(Pointing records for text and elements)
::::::::::

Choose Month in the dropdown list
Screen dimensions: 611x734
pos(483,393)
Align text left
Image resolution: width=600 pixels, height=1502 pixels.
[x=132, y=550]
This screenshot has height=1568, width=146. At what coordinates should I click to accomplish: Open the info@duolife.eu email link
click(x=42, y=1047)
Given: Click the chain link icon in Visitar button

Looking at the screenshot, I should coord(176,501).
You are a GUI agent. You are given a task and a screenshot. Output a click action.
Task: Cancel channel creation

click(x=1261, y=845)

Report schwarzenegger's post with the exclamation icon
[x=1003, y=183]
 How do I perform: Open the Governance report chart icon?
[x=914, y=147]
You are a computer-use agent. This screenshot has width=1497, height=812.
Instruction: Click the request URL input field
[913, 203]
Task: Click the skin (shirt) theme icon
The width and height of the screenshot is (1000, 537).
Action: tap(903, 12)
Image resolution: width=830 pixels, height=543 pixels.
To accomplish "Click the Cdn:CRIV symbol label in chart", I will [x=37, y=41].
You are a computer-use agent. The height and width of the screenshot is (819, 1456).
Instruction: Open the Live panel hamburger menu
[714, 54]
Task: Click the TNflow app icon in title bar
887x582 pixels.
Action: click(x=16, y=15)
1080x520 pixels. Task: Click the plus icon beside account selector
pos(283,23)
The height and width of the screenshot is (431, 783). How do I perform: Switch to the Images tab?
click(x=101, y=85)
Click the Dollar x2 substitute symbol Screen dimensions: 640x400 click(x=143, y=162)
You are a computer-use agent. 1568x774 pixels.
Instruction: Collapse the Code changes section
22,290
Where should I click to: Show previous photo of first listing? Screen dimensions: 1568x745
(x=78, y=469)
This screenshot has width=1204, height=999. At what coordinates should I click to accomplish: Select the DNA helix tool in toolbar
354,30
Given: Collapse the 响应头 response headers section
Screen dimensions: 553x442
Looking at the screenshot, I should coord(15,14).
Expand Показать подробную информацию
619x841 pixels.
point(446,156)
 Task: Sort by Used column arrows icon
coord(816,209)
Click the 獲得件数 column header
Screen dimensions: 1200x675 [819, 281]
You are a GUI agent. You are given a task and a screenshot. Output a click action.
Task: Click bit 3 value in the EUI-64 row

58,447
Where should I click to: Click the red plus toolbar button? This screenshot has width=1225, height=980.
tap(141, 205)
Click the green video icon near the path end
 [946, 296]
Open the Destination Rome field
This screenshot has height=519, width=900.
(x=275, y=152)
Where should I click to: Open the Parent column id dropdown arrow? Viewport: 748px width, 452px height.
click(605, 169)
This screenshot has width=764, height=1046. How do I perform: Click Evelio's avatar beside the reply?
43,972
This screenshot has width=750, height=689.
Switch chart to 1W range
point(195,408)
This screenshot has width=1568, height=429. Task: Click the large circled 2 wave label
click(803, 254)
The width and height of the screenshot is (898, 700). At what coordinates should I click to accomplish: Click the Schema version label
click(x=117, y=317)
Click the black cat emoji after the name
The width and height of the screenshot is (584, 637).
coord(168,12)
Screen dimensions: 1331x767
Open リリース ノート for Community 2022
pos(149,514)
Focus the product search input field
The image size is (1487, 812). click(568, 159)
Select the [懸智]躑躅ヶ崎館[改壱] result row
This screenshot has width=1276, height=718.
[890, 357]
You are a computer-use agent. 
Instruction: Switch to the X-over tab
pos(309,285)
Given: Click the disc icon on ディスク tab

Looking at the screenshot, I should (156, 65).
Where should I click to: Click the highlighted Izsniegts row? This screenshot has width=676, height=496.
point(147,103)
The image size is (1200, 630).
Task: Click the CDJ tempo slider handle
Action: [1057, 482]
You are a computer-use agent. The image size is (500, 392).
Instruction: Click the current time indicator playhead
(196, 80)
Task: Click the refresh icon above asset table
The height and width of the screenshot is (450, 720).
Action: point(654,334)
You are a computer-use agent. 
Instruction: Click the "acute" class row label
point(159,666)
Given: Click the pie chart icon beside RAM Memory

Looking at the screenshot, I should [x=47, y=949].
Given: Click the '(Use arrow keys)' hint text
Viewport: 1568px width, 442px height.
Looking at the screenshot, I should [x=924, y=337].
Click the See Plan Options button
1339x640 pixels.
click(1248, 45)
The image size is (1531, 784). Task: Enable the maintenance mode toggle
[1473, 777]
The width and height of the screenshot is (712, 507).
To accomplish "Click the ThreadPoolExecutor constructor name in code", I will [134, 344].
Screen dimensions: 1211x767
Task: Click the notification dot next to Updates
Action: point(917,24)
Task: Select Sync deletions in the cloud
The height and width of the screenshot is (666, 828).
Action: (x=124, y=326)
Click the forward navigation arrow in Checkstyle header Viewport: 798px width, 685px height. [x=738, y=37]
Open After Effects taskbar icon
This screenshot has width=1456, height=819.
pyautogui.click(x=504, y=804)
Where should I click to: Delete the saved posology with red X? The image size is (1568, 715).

::::::::::

### WORK TO DO
Copy every row above word for word, with each line unchanged and in its original order.

### THE RESULT
Choose Month in the dropdown list
Screen dimensions: 611x734
pos(483,393)
Align text left
Image resolution: width=600 pixels, height=1502 pixels.
[x=132, y=550]
This screenshot has height=1568, width=146. At what coordinates should I click to accomplish: Open the info@duolife.eu email link
click(x=42, y=1047)
Given: Click the chain link icon in Visitar button

Looking at the screenshot, I should coord(176,501).
You are a GUI agent. You are given a task and a screenshot. Output a click action.
Task: Cancel channel creation

click(x=1261, y=845)

Report schwarzenegger's post with the exclamation icon
[x=1003, y=183]
 How do I perform: Open the Governance report chart icon?
[x=914, y=147]
You are a computer-use agent. This screenshot has width=1497, height=812.
Instruction: Click the request URL input field
[913, 203]
Task: Click the skin (shirt) theme icon
The width and height of the screenshot is (1000, 537).
Action: tap(903, 12)
Image resolution: width=830 pixels, height=543 pixels.
To accomplish "Click the Cdn:CRIV symbol label in chart", I will [x=37, y=41].
You are a computer-use agent. The height and width of the screenshot is (819, 1456).
Instruction: Open the Live panel hamburger menu
[714, 54]
Task: Click the TNflow app icon in title bar
887x582 pixels.
Action: click(x=16, y=15)
1080x520 pixels. Task: Click the plus icon beside account selector
pos(283,23)
The height and width of the screenshot is (431, 783). How do I perform: Switch to the Images tab?
click(x=101, y=85)
Click the Dollar x2 substitute symbol Screen dimensions: 640x400 click(x=143, y=162)
You are a computer-use agent. 1568x774 pixels.
Instruction: Collapse the Code changes section
22,290
Where should I click to: Show previous photo of first listing? Screen dimensions: 1568x745
(x=78, y=469)
This screenshot has width=1204, height=999. At what coordinates should I click to accomplish: Select the DNA helix tool in toolbar
354,30
Given: Collapse the 响应头 response headers section
Screen dimensions: 553x442
Looking at the screenshot, I should coord(15,14).
Expand Показать подробную информацию
619x841 pixels.
point(446,156)
 Task: Sort by Used column arrows icon
coord(816,209)
Click the 獲得件数 column header
Screen dimensions: 1200x675 [819, 281]
You are a GUI agent. You are given a task and a screenshot. Output a click action.
Task: Click bit 3 value in the EUI-64 row

58,447
Where should I click to: Click the red plus toolbar button? This screenshot has width=1225, height=980.
tap(141, 205)
Click the green video icon near the path end
 [946, 296]
Open the Destination Rome field
This screenshot has height=519, width=900.
(x=275, y=152)
Where should I click to: Open the Parent column id dropdown arrow? Viewport: 748px width, 452px height.
click(605, 169)
This screenshot has width=764, height=1046. How do I perform: Click Evelio's avatar beside the reply?
43,972
This screenshot has width=750, height=689.
Switch chart to 1W range
point(195,408)
This screenshot has width=1568, height=429. Task: Click the large circled 2 wave label
click(803, 254)
The width and height of the screenshot is (898, 700). At what coordinates should I click to accomplish: Click the Schema version label
click(x=117, y=317)
Click the black cat emoji after the name
The width and height of the screenshot is (584, 637).
coord(168,12)
Screen dimensions: 1331x767
Open リリース ノート for Community 2022
pos(149,514)
Focus the product search input field
The image size is (1487, 812). click(568, 159)
Select the [懸智]躑躅ヶ崎館[改壱] result row
This screenshot has width=1276, height=718.
[890, 357]
You are a computer-use agent. 
Instruction: Switch to the X-over tab
pos(309,285)
Given: Click the disc icon on ディスク tab

Looking at the screenshot, I should (156, 65).
Where should I click to: Click the highlighted Izsniegts row? This screenshot has width=676, height=496.
point(147,103)
The image size is (1200, 630).
Task: Click the CDJ tempo slider handle
Action: [1057, 482]
You are a computer-use agent. The image size is (500, 392).
Instruction: Click the current time indicator playhead
(196, 80)
Task: Click the refresh icon above asset table
The height and width of the screenshot is (450, 720).
Action: point(654,334)
You are a computer-use agent. 
Instruction: Click the "acute" class row label
point(159,666)
Given: Click the pie chart icon beside RAM Memory

Looking at the screenshot, I should [x=47, y=949].
Given: Click the '(Use arrow keys)' hint text
Viewport: 1568px width, 442px height.
Looking at the screenshot, I should [x=924, y=337].
Click the See Plan Options button
1339x640 pixels.
click(1248, 45)
The image size is (1531, 784). Task: Enable the maintenance mode toggle
[1473, 777]
The width and height of the screenshot is (712, 507).
To accomplish "Click the ThreadPoolExecutor constructor name in code", I will [134, 344].
Screen dimensions: 1211x767
Task: Click the notification dot next to Updates
Action: point(917,24)
Task: Select Sync deletions in the cloud
The height and width of the screenshot is (666, 828).
Action: (x=124, y=326)
Click the forward navigation arrow in Checkstyle header Viewport: 798px width, 685px height. [x=738, y=37]
Open After Effects taskbar icon
This screenshot has width=1456, height=819.
pyautogui.click(x=504, y=804)
Where should I click to: Delete the saved posology with red X? The image size is (1568, 715).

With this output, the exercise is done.